I was doing multiBLD, and had finished most of the cubes, when I decided I might have made a mistake, so I went to grab the cube I thought I had messed up on, and found that it wasn't there! The judge had moved the cubes, sorting them by which ones were solved and which ones were unsolved, moving them to another edge of the table.

Silly judge!


----------



## cuberkid10 (Dec 16, 2011)

I was in the middle of a 4x4 solve and the judge decided that she would have a long conversation with me. 

Silly judge!


----------



## bluecloe45 (Dec 16, 2011)

At my first competition, I was judging blind. I took the cover off for him 
Silly judge.


----------



## emolover (Dec 16, 2011)

I have had more then one time a judge not count a +2 for me. Silly judge!

In my second competition I had to correct a judge on my pyraminx time. He read it as 2.37, I actually got a 8.37. Silly judge!

I had a pop and the judge picked up the piece for me. Silly judge!

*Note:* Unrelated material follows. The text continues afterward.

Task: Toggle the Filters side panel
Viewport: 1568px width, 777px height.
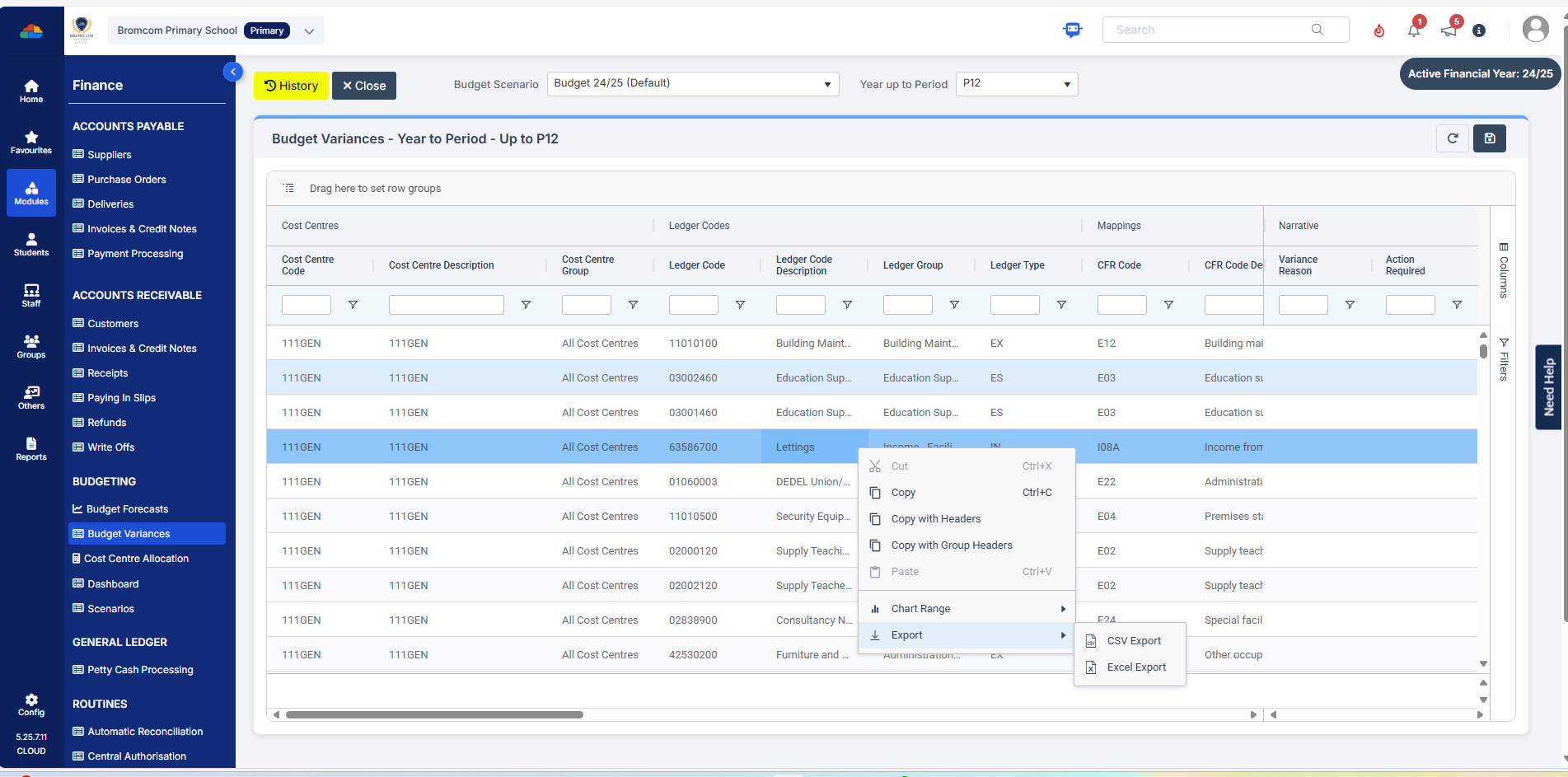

In my second most recent competition I had a pop and stopped so I could take a DNF but instead the judge took it back and got me the same scramble. I didn't learn you could do this until I asked Mike during the Indiana Winter Open if I could get a rescramble. Silly judge. 



Mike Hughey said:


> I was doing multiBLD, and had finished most of the cubes, when I decided I might have made a mistake, so I went to grab the cube I thought I had messed up on, and found that it wasn't there! The judge had moved the cubes, sorting them by which ones were solved and which ones were unsolved, moving them to another edge of the table.
> 
> Silly judge!


 
That would make me rage! But I think that also due to the fact that I have never had a success.


----------



## yoinneroid (Dec 16, 2011)

I got a +2 on one solve in WC and the judge wrote is as a DNF. Silly judge!


----------



## TheMachanga (Dec 16, 2011)

I was solving 7x7, when a piece popped across the table and to the floor. The judge was going to get it for me, but Bryan Logan gave him a death stare and said "Don't. Pick. It up." 

0.o 

That memory stuck with me.


----------



## Nureaux (Dec 16, 2011)

I was super nervous and I was judging 3x3. I gave someone a solved cube, which even wasn't his!
Silly judge!


----------



## AJ Blair (Dec 16, 2011)

I did a 4:37.xx 6x6x6 solve at Nationals this year, the cut-off to finish the average was sub-4:30. My judge wrote my time down as a DNF, and we had a mini squabble about the fact that it wasn't a DNF, I just didn't get to do the full average. Sirry Judge!


----------



## AustinReed (Dec 16, 2011)

I once was a U2 away. The judge looked very carefully at the cube, picking it up delicately and looking hard at it. He wrote DNF on my card. 

Silly Judge!


----------



## JonnyWhoopes (Dec 16, 2011)

I was about to begin my very first BLD solve in competition. I was concentrating very hard to clear my mind, and the judge thought it would be a good idea to have a conversation with me.

Silly Judge!


----------



## Rpotts (Dec 16, 2011)

uh wat^^

+2


----------



## Alcuber (Dec 16, 2011)

hcfong said:


> There's nothing silly about this. There nothing in the regulations that say the judge can't pick up the cube and look at it. He can't apply moves or align the layers, but picking it up is okay. And he correctly gave you a DNF.


 
He didn't correctly give him a DNF. U2 away = +2 which it states in the regulations

Edit: ninja'd


----------



## hcfong (Dec 16, 2011)

Alcuber said:


> He didn't correctly give him a DNF. U2 away = +2 which it states in the regulations
> 
> Edit: ninja'd



I've looked it up and you're right. Thanks for pointing that out. I assumed that a U2, anything 2 counts as two moves, rather than 1. Never done FMC you know. Luckily I never had that case myself as a judge, but now I know it for next time.


----------



## Rpotts (Dec 16, 2011)

The WCA uses HTM as their standard turn metric, meaning half turns such as U2 count as one turn, like a U or U'. 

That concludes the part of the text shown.